• _WHAT IS BEING ASKED_
Reproduce the material below in full, substituting "Display size" for every occurrence of "Screen dimensions" and leaving all other text unchanged.

• _MATERIAL SUPPLIED_
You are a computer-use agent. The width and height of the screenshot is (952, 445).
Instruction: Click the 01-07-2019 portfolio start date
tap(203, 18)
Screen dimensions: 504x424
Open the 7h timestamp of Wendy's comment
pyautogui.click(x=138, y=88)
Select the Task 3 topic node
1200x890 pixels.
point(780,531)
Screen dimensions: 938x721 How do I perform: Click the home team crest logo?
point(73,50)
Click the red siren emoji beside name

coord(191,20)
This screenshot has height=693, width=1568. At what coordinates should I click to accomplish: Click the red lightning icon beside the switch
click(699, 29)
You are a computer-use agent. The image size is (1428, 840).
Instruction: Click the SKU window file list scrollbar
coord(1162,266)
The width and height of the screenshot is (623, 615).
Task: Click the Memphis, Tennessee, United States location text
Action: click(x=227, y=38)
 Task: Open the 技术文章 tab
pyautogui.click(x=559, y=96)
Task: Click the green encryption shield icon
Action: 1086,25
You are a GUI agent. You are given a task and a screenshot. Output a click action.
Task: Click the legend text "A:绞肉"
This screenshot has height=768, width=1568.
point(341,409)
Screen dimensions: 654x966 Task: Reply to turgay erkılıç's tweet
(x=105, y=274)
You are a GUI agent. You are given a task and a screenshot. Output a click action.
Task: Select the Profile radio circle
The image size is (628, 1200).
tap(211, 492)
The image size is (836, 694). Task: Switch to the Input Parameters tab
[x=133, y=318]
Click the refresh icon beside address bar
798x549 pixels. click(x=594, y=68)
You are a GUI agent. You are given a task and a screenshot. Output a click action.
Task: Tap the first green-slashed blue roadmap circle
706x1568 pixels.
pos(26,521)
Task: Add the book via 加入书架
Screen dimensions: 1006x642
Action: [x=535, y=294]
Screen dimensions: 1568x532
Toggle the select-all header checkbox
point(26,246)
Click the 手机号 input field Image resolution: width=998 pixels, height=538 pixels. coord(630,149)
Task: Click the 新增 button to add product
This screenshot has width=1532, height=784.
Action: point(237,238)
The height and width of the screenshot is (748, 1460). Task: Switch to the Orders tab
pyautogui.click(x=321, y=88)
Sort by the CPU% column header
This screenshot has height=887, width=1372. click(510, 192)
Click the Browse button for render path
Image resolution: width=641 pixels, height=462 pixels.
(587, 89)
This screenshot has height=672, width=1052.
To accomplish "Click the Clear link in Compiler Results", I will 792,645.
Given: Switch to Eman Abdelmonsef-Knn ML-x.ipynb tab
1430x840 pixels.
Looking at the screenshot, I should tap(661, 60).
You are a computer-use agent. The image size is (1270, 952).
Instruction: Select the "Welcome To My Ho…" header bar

• _EXERCISE RESPONSE_
You are a computer-use agent. The width and height of the screenshot is (952, 445).
Instruction: Click the 01-07-2019 portfolio start date
tap(203, 18)
Display size: 504x424
Open the 7h timestamp of Wendy's comment
pyautogui.click(x=138, y=88)
Select the Task 3 topic node
1200x890 pixels.
point(780,531)
Display size: 938x721 How do I perform: Click the home team crest logo?
point(73,50)
Click the red siren emoji beside name

coord(191,20)
This screenshot has height=693, width=1568. At what coordinates should I click to accomplish: Click the red lightning icon beside the switch
click(699, 29)
You are a computer-use agent. The image size is (1428, 840).
Instruction: Click the SKU window file list scrollbar
coord(1162,266)
The width and height of the screenshot is (623, 615).
Task: Click the Memphis, Tennessee, United States location text
Action: click(x=227, y=38)
 Task: Open the 技术文章 tab
pyautogui.click(x=559, y=96)
Task: Click the green encryption shield icon
Action: 1086,25
You are a GUI agent. You are given a task and a screenshot. Output a click action.
Task: Click the legend text "A:绞肉"
This screenshot has height=768, width=1568.
point(341,409)
Display size: 654x966 Task: Reply to turgay erkılıç's tweet
(x=105, y=274)
You are a GUI agent. You are given a task and a screenshot. Output a click action.
Task: Select the Profile radio circle
The image size is (628, 1200).
tap(211, 492)
The image size is (836, 694). Task: Switch to the Input Parameters tab
[x=133, y=318]
Click the refresh icon beside address bar
798x549 pixels. click(x=594, y=68)
You are a GUI agent. You are given a task and a screenshot. Output a click action.
Task: Tap the first green-slashed blue roadmap circle
706x1568 pixels.
pos(26,521)
Task: Add the book via 加入书架
Display size: 1006x642
Action: [x=535, y=294]
Display size: 1568x532
Toggle the select-all header checkbox
point(26,246)
Click the 手机号 input field Image resolution: width=998 pixels, height=538 pixels. coord(630,149)
Task: Click the 新增 button to add product
This screenshot has width=1532, height=784.
Action: point(237,238)
The height and width of the screenshot is (748, 1460). Task: Switch to the Orders tab
pyautogui.click(x=321, y=88)
Sort by the CPU% column header
This screenshot has height=887, width=1372. click(510, 192)
Click the Browse button for render path
Image resolution: width=641 pixels, height=462 pixels.
(587, 89)
This screenshot has height=672, width=1052.
To accomplish "Click the Clear link in Compiler Results", I will 792,645.
Given: Switch to Eman Abdelmonsef-Knn ML-x.ipynb tab
1430x840 pixels.
Looking at the screenshot, I should tap(661, 60).
You are a computer-use agent. The image size is (1270, 952).
Instruction: Select the "Welcome To My Ho…" header bar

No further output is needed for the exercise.